Ой, да что ж это такое, неумелое житьё!
Это горе вековое, не твоё и не моё.
Это наше и не наше — эта кража, этот срам.
Ты — невыпитая чаша, то ли яд, то ли бальзам.

Этим горестным союзом сбит порядок, смят уклад.
То ли мы мешаем узам, то ли узы нам вредят.
То ли муж — дурак, сановник — всё же понял, что и как,
то ли я — чудак, любовник — слишком искренний чудак.

Ты не выдержишь — умрёшь ты, дале некуда играть.
Он ведь спросит: что, мол, врёшь-то?
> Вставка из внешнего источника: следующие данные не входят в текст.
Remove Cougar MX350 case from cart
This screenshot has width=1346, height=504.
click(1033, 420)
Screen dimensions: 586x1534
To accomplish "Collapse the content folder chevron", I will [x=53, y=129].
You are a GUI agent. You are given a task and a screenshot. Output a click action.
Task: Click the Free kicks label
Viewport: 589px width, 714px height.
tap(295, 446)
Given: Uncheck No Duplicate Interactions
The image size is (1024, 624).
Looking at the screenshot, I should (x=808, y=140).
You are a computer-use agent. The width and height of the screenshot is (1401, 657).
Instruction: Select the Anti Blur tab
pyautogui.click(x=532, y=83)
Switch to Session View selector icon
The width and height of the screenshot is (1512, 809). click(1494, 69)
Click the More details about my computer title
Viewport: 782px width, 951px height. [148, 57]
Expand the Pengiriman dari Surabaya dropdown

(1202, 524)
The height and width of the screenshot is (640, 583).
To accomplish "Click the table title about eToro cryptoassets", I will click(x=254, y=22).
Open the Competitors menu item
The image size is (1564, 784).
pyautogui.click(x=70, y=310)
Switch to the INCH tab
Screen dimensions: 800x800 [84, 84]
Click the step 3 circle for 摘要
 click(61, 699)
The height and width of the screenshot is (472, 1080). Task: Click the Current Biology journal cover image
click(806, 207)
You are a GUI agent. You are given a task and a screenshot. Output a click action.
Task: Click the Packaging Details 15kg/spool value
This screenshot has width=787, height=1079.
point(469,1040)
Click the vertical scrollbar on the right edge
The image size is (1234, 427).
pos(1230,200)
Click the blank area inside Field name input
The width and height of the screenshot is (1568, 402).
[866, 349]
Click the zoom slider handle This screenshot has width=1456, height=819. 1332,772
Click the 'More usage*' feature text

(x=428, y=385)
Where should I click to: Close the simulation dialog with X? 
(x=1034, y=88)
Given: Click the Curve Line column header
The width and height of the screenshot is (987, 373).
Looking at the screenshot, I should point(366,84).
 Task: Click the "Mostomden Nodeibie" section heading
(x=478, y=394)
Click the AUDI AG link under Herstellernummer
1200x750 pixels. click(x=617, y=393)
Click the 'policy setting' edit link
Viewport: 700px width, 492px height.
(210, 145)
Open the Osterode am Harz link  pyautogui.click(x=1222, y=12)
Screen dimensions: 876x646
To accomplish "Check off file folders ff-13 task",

И не сможешь ты соврать.
А доносчик — паж из свиты — улыбнётся, скажет лишь,
что враньём мы все покрыты, не соврёшь — не совратишь.

Ни при чём тут, знаешь, узы, слишком мним их горький дым.
Это нам мешают музы, или мы мешаем им.
Чашу кто-нибудь пригубит, в ней окажется вино.
Чудаков нигде не любят, дураков везде полно.

Будет всё, как ты захочешь, будет тяжко — быть тому.
Но судьбу, что ты мне прочишь, я, должно быть, не приму.
Ты останешься при муже, это каторга, пусть так.
Но чудак, ей-Богу, хуже, много хуже, чем дурак.

Шлейф подымут и разгладят, слёзы вытрут, грех скостят,
музу накрепко отвадят, узы заново срастят.
И, ступая этой твердью, расцветёт судьба твоя.
А умрёшь ты странной смертью. В тот же час, когда и я.